Boxeur, Ramzan Kadyrov aime se faire photographier en train de cogner. En février dernier, il avait même convoqué la presse étrangère pour une visite d'un centre sportif. Le cheveu court, le regard fixe, les muscles à vif, il avait alors enfilé les gants de boxe et s'était donné en spectacle. Trois mois plus tard, c'est un tout autre visage que Ramzan Kadyrov a montré dimanche soir. Il avait du mal à cacher ses larmes. Son père, Akhmad Kadyrov, le président de Tchétchénie, venait d'être tué dans un attentat à la bombe à Grozny, la capitale de la petite république du Caucase. Il était réconforté par Vladimir Poutine, le président russe qui le recevait en personne au Kremlin.

Bien peu à Grozny et dans le reste du pays pleurent aujourd'hui sur le sort de Ramzan Kadyrov. Au fil du conflit tchétchène, le plus influent des quatre fils de l'ex-président avait changé de camp en même temps que son père. Alors que pendant la première guerre de Tchétchénie (1994-1996), ils comptaient parmi les séparatistes, ils ont tous deux rejoint le clan pro-Moscou lors du lancement en 1999 de la deuxième guerre, reprochant aux indépendantistes de s'être trop liés aux extrémistes musulmans. Alors que beaucoup considèrent Ramzan Kadyrov comme un traître, quelques anciens rebelles lui sont depuis restés fidèles. Ils ont formé le cœur de la milice que Kadyrov junior a créée pour assurer la protection de son père. Ce sont les kadyrovtsy, entre 1500 et 3000 hommes armés jusqu'aux dents, dont la véritable mission est de mener bataille contre les séparatistes.

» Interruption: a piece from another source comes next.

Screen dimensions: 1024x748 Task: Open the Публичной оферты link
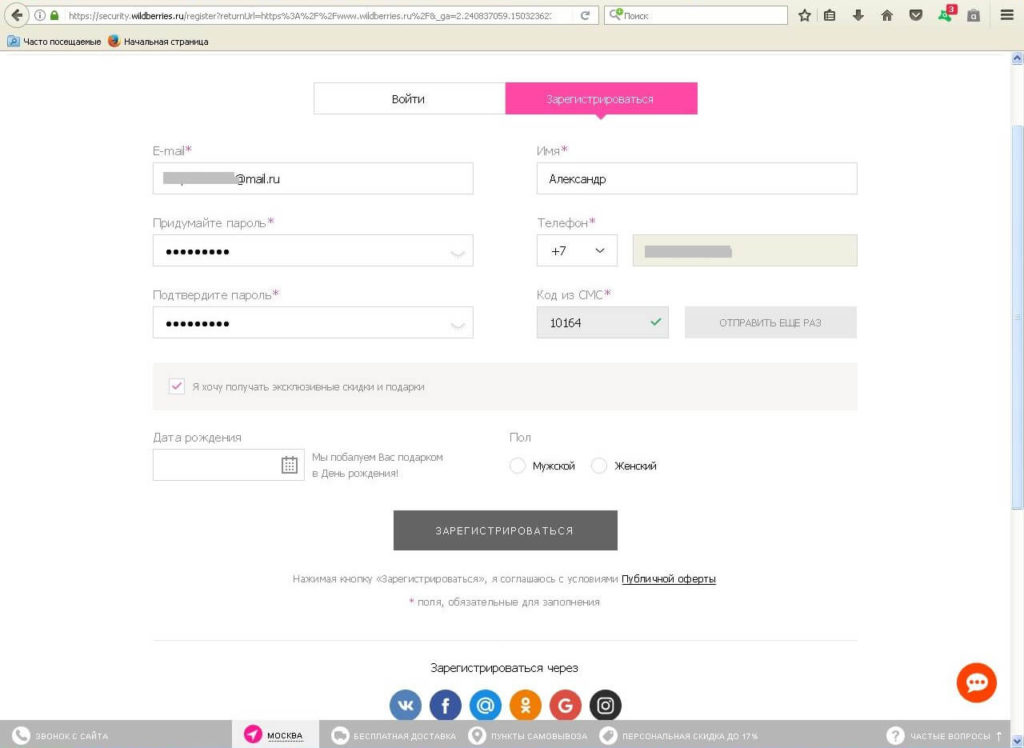pyautogui.click(x=668, y=579)
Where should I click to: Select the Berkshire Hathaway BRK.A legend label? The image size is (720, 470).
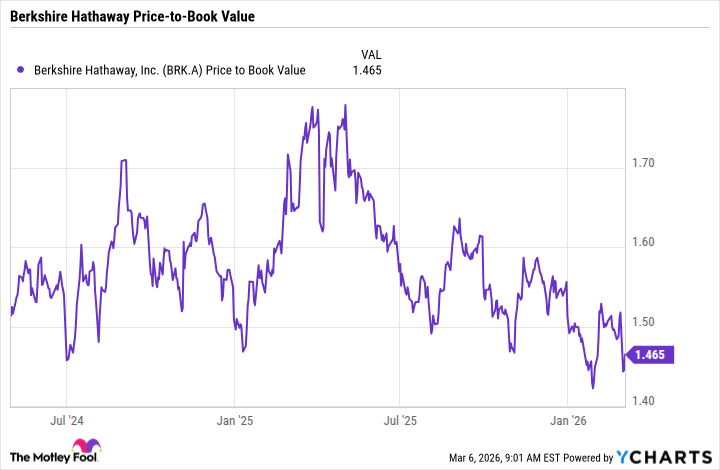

Lors de sa rencontre avec la presse en février, Ramzan Kadyrov avait avoué rêver de tuer en personne Aslan Maskhadov et Chamil Bassaïev, les leaders indépendantistes. «Le prophète a dit que c'était un devoir sacré de tuer chacun d'eux», a-t-il déclaré, selon les journalistes présents lors de la visite du centre sportif. Mais Ramzan Kadyrov avait refusé de leur montrer une ferme voisine soupçonnée par les organisations de défense des droits de l'homme d'être un centre de détention et de torture. Car, à travers le pays, les kadyrovtsy inspirent peur et haine. Nombreux sont les récits de Tchétchènes battus lors de prétendues opérations anti-rebelles. Des violences auxquelles s'adonnerait régulièrement Ramzan Kadyrov lui-même. «C'est un homme extrêmement cruel», raconte Anna Politkovskaya, une journaliste russe réputée pour ses reportages en Tchétchénie. «J'ai rencontré plusieurs personnes qui m'ont dit que Ramzan Kadyrov les avait torturés personnellement.»

Depuis la mort de son père, Ramzan Kadyrov est présenté à Moscou comme un possible successeur. Il n'a que 28 ans et la Constitution pose un âge limite (30 ans) pour le poste de président. Mais, dans une république ou le droit ne compte guère, un amendement pourra facilement être obtenu pour assurer l'élection de Kadyrov junior. Une perspective que Kavkaz-Tsentr, le site Internet des indépendantistes, a déjà ainsi commentée: «Cela sera un grand succès pour Moscou si Ramzan Kadyrov reste vivant jusqu'à l'élection.»